Procédures relatives à l’ordonnance de prise en charge et à l’ordonnance déclarant S. adoptable
La Cour rappelle avoir conclu que l’absence de représentation en justice de P. et C., jointe à l’absence de réel délai entre les deux procédures, ont privé les requérants d’une audience équitable et effective devant un tribunal. Eu égard à la gravité de l’enjeu, la Cour considère que cela les a également empêchés de jouer dans le processus décisionnel, considéré comme un tout, un rôle assez grand pour leur accorder la protection requise de leurs intérêts au titre de l’article 8. Les parents requérants étaient impliqués affectivement dans l’affaire, ce qui les mettait en position de faiblesse, et l’on ne saurait exclure que cela ait pu avoir un effet sur les décisions prises et l’issue finale pour la famille dans son ensemble. Dans ces conditions, la Cour conclut qu’il y a eu à cet égard violation des droits de P., C. et S. garantis par l’article 8.
Article 12
La Cour rappelle avoir conclu que le retrait de S. à sa naissance et l’absence de représentation en justice dans le cadre des procédures de prise en charge et visant à déclarer S. adoptable ont emporté violation de l’article 8. Notant que l’article 12 traite du droit de fonder une famille et ne se rapporte donc pas aux cas où des ingérences dans la vie familiale entre des parents et un enfant déjà né peuvent se trouver justifiées, la Cour juge qu’il ne se pose aucune question distincte sur le terrain de l’article 12.
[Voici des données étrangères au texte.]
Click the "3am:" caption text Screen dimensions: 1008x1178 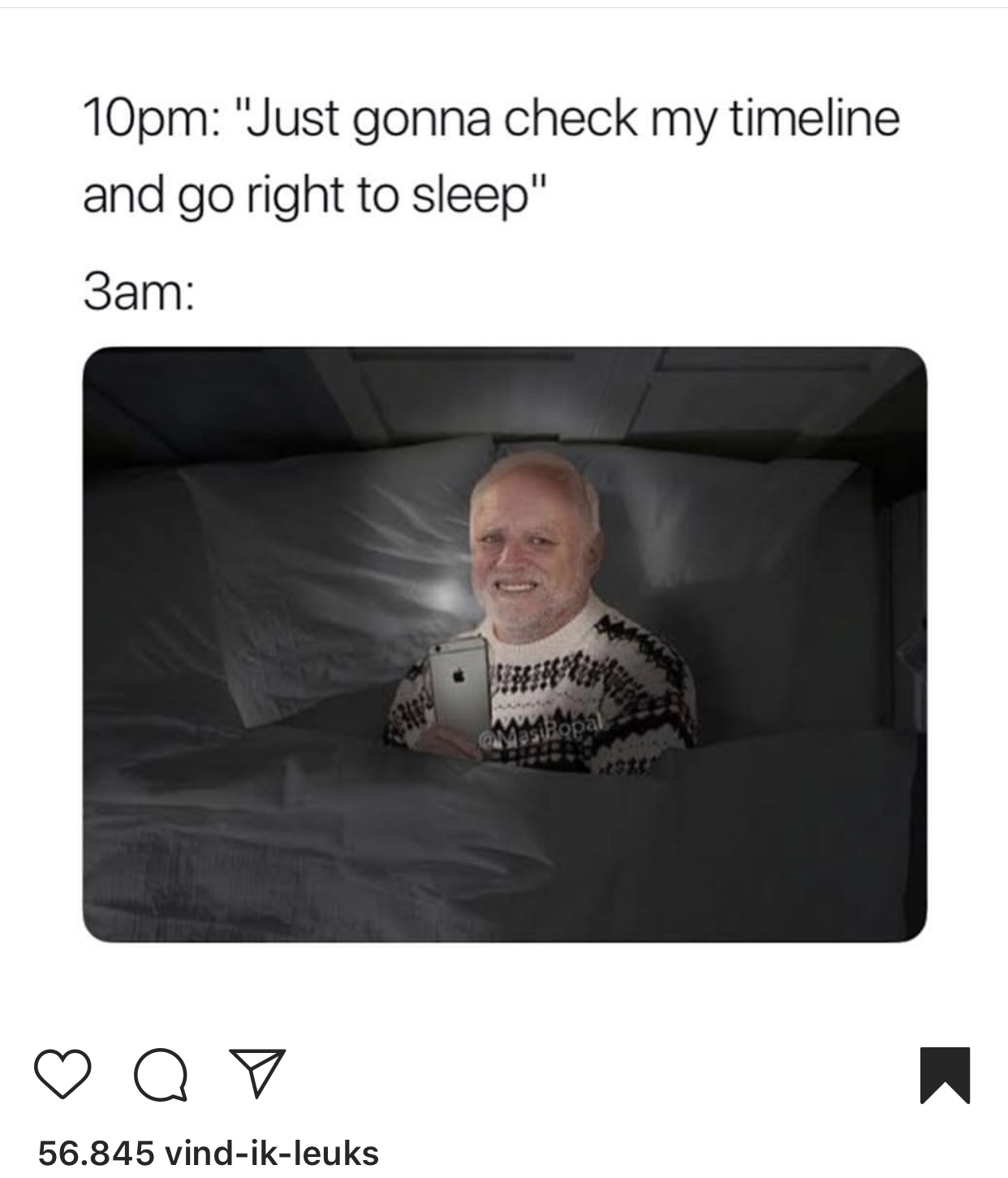point(138,293)
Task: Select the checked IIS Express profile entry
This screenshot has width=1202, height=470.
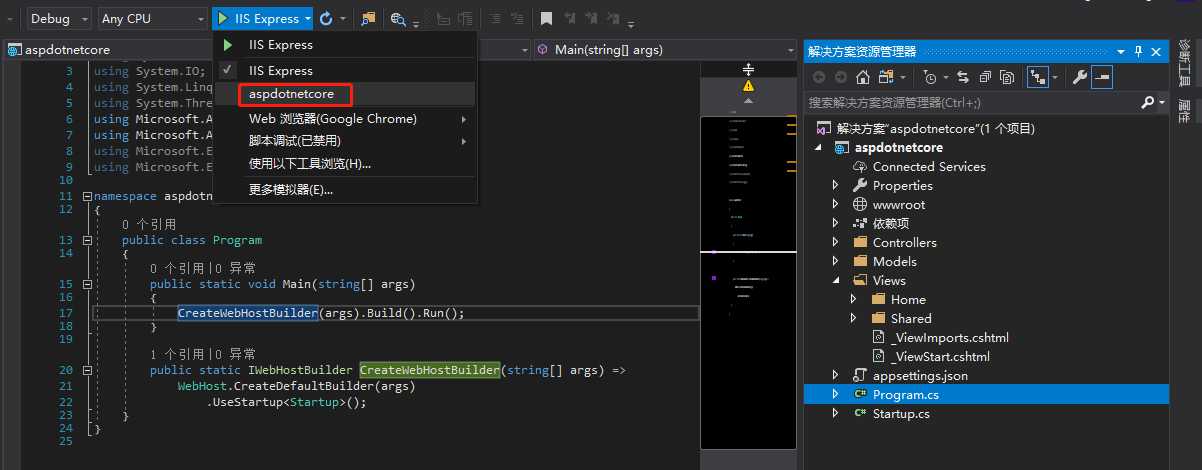Action: pos(281,71)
Le juge Bratza a exprimé une opinion concordante et le juge Baka une opinion en partie dissidente dont le texte se trouve joint à l’arrêt.
* * *
Les arrêts de la Cour sont disponibles sur son site Internet (http://www.echr.coe.int).
Greffe de la Cour européenne des Droits de l’Homme
F – 67075 Strasbourg Cedex
Contacts :Emma Hellyer (téléphone : (0)3 90 21 42 15)
ouStéphanie Klein (telephone: (0)3 88 41 21 54)
Télécopieur : (0)3 88 41 27 91
La Cour européenne des Droits de l’Homme a été créée en 1959 à Strasbourg pour connaître des allégations de violation de la Convention européenne des Droits de l’Homme de 1950. Le 1er novembre 1998 elle est devenue permanente, mettant fin au système initial où deux organes fonctionnant à temps partiel, la Commission et la Cour européennes des Droits de l’Homme, examinaient successivement les affaires.
[1]. L’article 43 de la Convention européenne des Droits de l’Homme prévoit que, dans un délai de trois mois à compter de la date de l’arrêt d’une chambre, toute partie à l’affaire peut, dans des cas exceptionnels, demander le renvoi de l’affaire devant la Grande Chambre (17 membres) de la Cour. En pareille hypothèse, un collège de cinq juges examine si l’affaire soulève une question grave relative à l’interprétation ou à l’application de la Convention ou de ses Protocoles ou encore une question grave de caractère général. Si tel est le cas, la Grande Chambre statue par un arrêt définitif. Si tel n’est pas le cas, le collège rejette la demande et l’arrêt devient définitif. Pour le reste, les arrêts de chambre deviennent définitifs à l’expiration dudit délai de trois mois ou si les parties déclarent qu’elles ne demanderont pas le renvoi de l’affaire devant la Grande Chambre.
[2]1. Maladie psychiatrique, constatée le plus souvent chez des femmes, qui cherchent à susciter l’attention en induisant ou en inventant des maladies chez leurs enfants, et en demandant de façon répétée à des autorités médicales d’examiner et de traiter leurs enfants.
[3]. Rédigé par le greffe, ce résumé ne lie pas la Cour.